- The problem: The whole listing below must be repeated exactly.

- Task inputs:

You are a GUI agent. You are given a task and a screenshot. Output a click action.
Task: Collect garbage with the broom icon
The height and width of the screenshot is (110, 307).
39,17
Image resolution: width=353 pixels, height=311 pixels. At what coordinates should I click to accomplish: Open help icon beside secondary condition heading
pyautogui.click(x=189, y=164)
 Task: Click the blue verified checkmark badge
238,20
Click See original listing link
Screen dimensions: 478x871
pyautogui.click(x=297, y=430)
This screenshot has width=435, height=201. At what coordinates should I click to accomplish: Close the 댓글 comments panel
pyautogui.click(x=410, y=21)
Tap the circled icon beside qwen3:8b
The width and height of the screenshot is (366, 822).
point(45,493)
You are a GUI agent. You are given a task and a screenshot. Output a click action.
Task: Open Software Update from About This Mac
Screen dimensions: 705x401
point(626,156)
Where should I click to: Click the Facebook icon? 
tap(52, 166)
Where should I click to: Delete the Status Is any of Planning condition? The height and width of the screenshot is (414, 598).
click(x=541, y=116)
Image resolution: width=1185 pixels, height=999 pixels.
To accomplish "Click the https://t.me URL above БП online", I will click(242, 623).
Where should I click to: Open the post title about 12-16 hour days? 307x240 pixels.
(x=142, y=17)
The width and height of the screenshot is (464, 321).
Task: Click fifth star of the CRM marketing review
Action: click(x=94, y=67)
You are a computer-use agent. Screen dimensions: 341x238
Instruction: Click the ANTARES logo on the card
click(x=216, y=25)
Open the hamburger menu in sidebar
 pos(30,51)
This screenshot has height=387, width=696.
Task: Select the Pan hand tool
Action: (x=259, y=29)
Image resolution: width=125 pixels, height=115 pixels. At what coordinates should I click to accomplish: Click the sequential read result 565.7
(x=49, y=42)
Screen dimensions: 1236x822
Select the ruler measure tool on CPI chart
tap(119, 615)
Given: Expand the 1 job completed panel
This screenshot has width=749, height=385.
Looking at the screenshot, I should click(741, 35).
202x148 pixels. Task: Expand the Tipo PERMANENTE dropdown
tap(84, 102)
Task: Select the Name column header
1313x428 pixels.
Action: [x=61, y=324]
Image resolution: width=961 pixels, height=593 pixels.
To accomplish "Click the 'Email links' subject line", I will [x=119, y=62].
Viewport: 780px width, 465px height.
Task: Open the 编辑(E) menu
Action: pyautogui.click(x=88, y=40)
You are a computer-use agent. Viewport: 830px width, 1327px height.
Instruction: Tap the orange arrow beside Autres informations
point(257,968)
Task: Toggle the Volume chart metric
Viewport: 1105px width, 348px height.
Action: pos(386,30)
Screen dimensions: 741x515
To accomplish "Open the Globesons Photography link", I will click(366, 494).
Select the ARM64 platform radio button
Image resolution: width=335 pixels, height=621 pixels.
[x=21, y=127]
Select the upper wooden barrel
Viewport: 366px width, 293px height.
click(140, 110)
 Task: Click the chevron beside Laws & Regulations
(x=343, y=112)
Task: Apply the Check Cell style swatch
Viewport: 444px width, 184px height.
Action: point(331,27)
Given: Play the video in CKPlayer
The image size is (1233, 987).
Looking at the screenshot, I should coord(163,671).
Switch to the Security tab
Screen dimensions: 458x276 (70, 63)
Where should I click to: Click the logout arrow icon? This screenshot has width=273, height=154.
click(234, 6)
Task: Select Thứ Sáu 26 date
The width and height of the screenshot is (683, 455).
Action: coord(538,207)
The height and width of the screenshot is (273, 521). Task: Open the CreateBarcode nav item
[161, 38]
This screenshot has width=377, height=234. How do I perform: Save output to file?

- Response for this exercise:
You are a GUI agent. You are given a task and a screenshot. Output a click action.
Task: Collect garbage with the broom icon
The height and width of the screenshot is (110, 307).
39,17
Image resolution: width=353 pixels, height=311 pixels. At what coordinates should I click to accomplish: Open help icon beside secondary condition heading
pyautogui.click(x=189, y=164)
 Task: Click the blue verified checkmark badge
238,20
Click See original listing link
Screen dimensions: 478x871
pyautogui.click(x=297, y=430)
This screenshot has width=435, height=201. At what coordinates should I click to accomplish: Close the 댓글 comments panel
pyautogui.click(x=410, y=21)
Tap the circled icon beside qwen3:8b
The width and height of the screenshot is (366, 822).
point(45,493)
You are a GUI agent. You are given a task and a screenshot. Output a click action.
Task: Open Software Update from About This Mac
Screen dimensions: 705x401
point(626,156)
Where should I click to: Click the Facebook icon? 
tap(52, 166)
Where should I click to: Delete the Status Is any of Planning condition? The height and width of the screenshot is (414, 598).
click(x=541, y=116)
Image resolution: width=1185 pixels, height=999 pixels.
To accomplish "Click the https://t.me URL above БП online", I will click(242, 623).
Where should I click to: Open the post title about 12-16 hour days? 307x240 pixels.
(x=142, y=17)
The width and height of the screenshot is (464, 321).
Task: Click fifth star of the CRM marketing review
Action: click(x=94, y=67)
You are a computer-use agent. Screen dimensions: 341x238
Instruction: Click the ANTARES logo on the card
click(x=216, y=25)
Open the hamburger menu in sidebar
 pos(30,51)
This screenshot has height=387, width=696.
Task: Select the Pan hand tool
Action: (x=259, y=29)
Image resolution: width=125 pixels, height=115 pixels. At what coordinates should I click to accomplish: Click the sequential read result 565.7
(x=49, y=42)
Screen dimensions: 1236x822
Select the ruler measure tool on CPI chart
tap(119, 615)
Given: Expand the 1 job completed panel
This screenshot has width=749, height=385.
Looking at the screenshot, I should click(741, 35).
202x148 pixels. Task: Expand the Tipo PERMANENTE dropdown
tap(84, 102)
Task: Select the Name column header
1313x428 pixels.
Action: [x=61, y=324]
Image resolution: width=961 pixels, height=593 pixels.
To accomplish "Click the 'Email links' subject line", I will [x=119, y=62].
Viewport: 780px width, 465px height.
Task: Open the 编辑(E) menu
Action: pyautogui.click(x=88, y=40)
You are a computer-use agent. Viewport: 830px width, 1327px height.
Instruction: Tap the orange arrow beside Autres informations
point(257,968)
Task: Toggle the Volume chart metric
Viewport: 1105px width, 348px height.
Action: pos(386,30)
Screen dimensions: 741x515
To accomplish "Open the Globesons Photography link", I will click(366, 494).
Select the ARM64 platform radio button
Image resolution: width=335 pixels, height=621 pixels.
[x=21, y=127]
Select the upper wooden barrel
Viewport: 366px width, 293px height.
click(140, 110)
 Task: Click the chevron beside Laws & Regulations
(x=343, y=112)
Task: Apply the Check Cell style swatch
Viewport: 444px width, 184px height.
Action: point(331,27)
Given: Play the video in CKPlayer
The image size is (1233, 987).
Looking at the screenshot, I should coord(163,671).
Switch to the Security tab
Screen dimensions: 458x276 (70, 63)
Where should I click to: Click the logout arrow icon? This screenshot has width=273, height=154.
click(234, 6)
Task: Select Thứ Sáu 26 date
The width and height of the screenshot is (683, 455).
Action: coord(538,207)
The height and width of the screenshot is (273, 521). Task: Open the CreateBarcode nav item
[161, 38]
This screenshot has width=377, height=234. How do I perform: Save output to file?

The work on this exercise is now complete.